Je me retourne et aperçois de jeunes mains qui s’agitent avec allégresse,
d’autres plus doucement caressent l’air.
    La diligence déjà arrivée se prépare à partir. Je paie et
monte. À Vierzon, je couche dans une auberge près du relais de poste ;
puis, le lendemain, juste avant le déjeuner, j’arrive à Argenton-sur-Creuse. Il
est là. Un grand sourire éclaire son visage. Ses bras se croisent, se
décroisent. Mon bon Ours me donne l’accolade à la façon d’un cousin de province
très empressé.
    — Enfin te voilà mon petit. Tu as reçu le
télégramme ?
    — Bien sûr ! puisque je suis là, vieux coterie, je
réponds en riant.
    — Suis-je bête de te poser cette question ! Viens,
on va boire un petit coup vite fait, parce que La Marianne nous attend pour le
dîner.
    — Tu devrais dire le déjeuner, c’est plus moderne.
    Beauceron hausse les épaules et éclate de son bon gros rire.

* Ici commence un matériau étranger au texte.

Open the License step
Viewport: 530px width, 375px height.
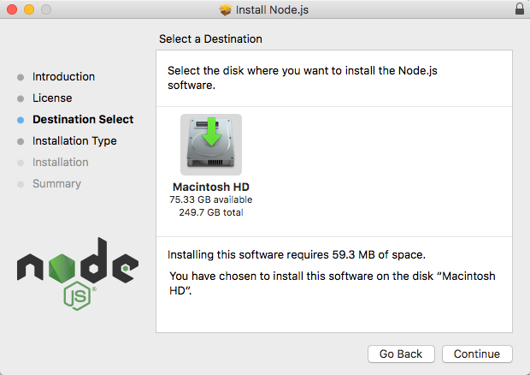52,98
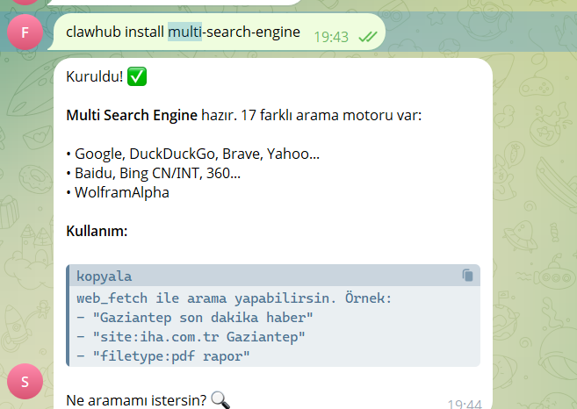The width and height of the screenshot is (577, 409).
Task: Click the 19:43 message timestamp
Action: click(331, 36)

Dans un coin de la salle, il m’interroge sur la famille, sur mon père, sur mon
tirage et conclut :
    — En somme, tout va bien pour toi, Monsieur
l’inspecteur. Tu viens me contrôler, alors faut que je me méfie. Allons-y, faut
pas être en retard pour la cuisine.
    Marianne m’accueille avec chaleur et amitié.
    — Asseyez-vous, j’espère que vous allez vous régaler.
    Eh bien oui ! je me régale, je déguste, et même en
reprends un certain nombre de fois de ses bons plats mitonnés au vin rouge ou à
la crème. Beauceron me parle du chantier avec fougue puis aborde les points
difficiles. Je les observe tous les deux. Ils sont merveilleux. Mon Ours a
beaucoup changé. Il mange avec une certaine tenue, encore un peu pataude, mais
il ne se goinfre plus à la manière de l’homme préhistorique. Marianne a grossi
un peu. Ses joues plus remplies et sa taille agrémentée d’un petit embonpoint lui
donnent un nouveau charme. Elle régente la vie du couple en ayant toujours
l’air d’obéir à son ourson. Une finaude intelligente. Beauceron ne rote plus
après le repas et ne lâche plus de bruits incongrus. L’après-midi nous partons
voir ce pont, objet premier de ma visite. D’un seul coup d’œil je découvre
certains manques peu graves, mais tout de même importants. Je parle avec les
ouvriers, dont certains se découvrent à mon arrivée. Je vérifie des points de
détail. Beauceron me suit comme un toutou. Comme l’ordre des choses a
changé ! Au bureau du chantier je regarde les plans et montre du doigt les
petites imperfections en choisissant mes mots afin de ne pas vexer mon Ours.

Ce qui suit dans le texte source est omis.